Linchamentos virtuais: o que motiva os atos e a gravidade desse comportamento na sociedade atual
Enviada em 25/11/2020
Na maior parte das ocasiões em que a web se volta contra alguém de forma visceral a gente perde alguma coisa. O apontar de dedo para o erro teria que servir como método para uma debate mais ampla, e não se tornar um tribunal impetuoso que injuria a pessoa e dissolve sua imagem. A propósito de massacrar alguém virtualmente é a mesma que de atacar uma pessoa em praça pública – e seu efeito pode ser tão destruidor quando apedrejar fisicamente.

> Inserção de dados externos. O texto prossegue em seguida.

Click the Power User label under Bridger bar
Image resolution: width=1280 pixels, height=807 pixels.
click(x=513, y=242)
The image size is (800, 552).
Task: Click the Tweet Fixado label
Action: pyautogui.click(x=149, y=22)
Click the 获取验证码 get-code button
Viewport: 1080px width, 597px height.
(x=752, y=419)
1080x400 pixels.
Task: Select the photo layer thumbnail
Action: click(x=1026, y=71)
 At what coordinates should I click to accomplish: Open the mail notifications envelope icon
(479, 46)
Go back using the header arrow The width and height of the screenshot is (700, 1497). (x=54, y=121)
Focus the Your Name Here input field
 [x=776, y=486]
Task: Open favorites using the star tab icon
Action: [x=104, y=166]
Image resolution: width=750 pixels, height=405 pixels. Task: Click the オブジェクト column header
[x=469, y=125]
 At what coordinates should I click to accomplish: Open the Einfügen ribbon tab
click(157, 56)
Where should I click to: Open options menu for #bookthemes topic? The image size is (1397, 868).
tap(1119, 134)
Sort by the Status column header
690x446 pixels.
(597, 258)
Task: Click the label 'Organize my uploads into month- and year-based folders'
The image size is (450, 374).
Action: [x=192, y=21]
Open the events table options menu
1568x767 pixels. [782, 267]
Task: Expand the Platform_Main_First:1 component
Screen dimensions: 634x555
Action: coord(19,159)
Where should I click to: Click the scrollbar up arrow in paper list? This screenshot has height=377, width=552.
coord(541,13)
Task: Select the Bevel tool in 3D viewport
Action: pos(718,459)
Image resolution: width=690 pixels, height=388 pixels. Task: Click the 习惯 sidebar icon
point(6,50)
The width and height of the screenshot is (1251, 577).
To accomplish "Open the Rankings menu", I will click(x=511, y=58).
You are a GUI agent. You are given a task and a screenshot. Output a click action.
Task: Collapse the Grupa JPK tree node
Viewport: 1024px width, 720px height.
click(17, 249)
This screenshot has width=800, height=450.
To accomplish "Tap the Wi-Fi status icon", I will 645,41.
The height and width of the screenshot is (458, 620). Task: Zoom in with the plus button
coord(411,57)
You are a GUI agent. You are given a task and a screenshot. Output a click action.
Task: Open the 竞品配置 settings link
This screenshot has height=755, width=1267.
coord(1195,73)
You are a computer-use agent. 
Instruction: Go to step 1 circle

Mas uma coisa é contra-argumentar e apresentar o quão ordinária é uma atitude, outra, bem diferente, é a manobra que visa o esvaziamento total de confiança, é a perseguição e a difamação. Ou seja, se o que vem na sua direção é um monte de argumento, segure a respiração, aguente firme e faça uma autocrítica, mas não se coloque na posição de vítima de um massacre.
Uma das diferenças principais é a opressão, no linchamento a pessoa passa a ter seus passos todos acompanhados (online e ou offline) e tem perdas reais devido aos atos que vêm em sua direção: perde o trabalho, os perfis nas redes sociais, a saúde mental a privacidade e mais um par de recursos que variam de caso para caso.
O linchamento tende matar a pessoa (online ou offline) e exatamente por isso acaba nos levando para um lugar bem fora da discussão central.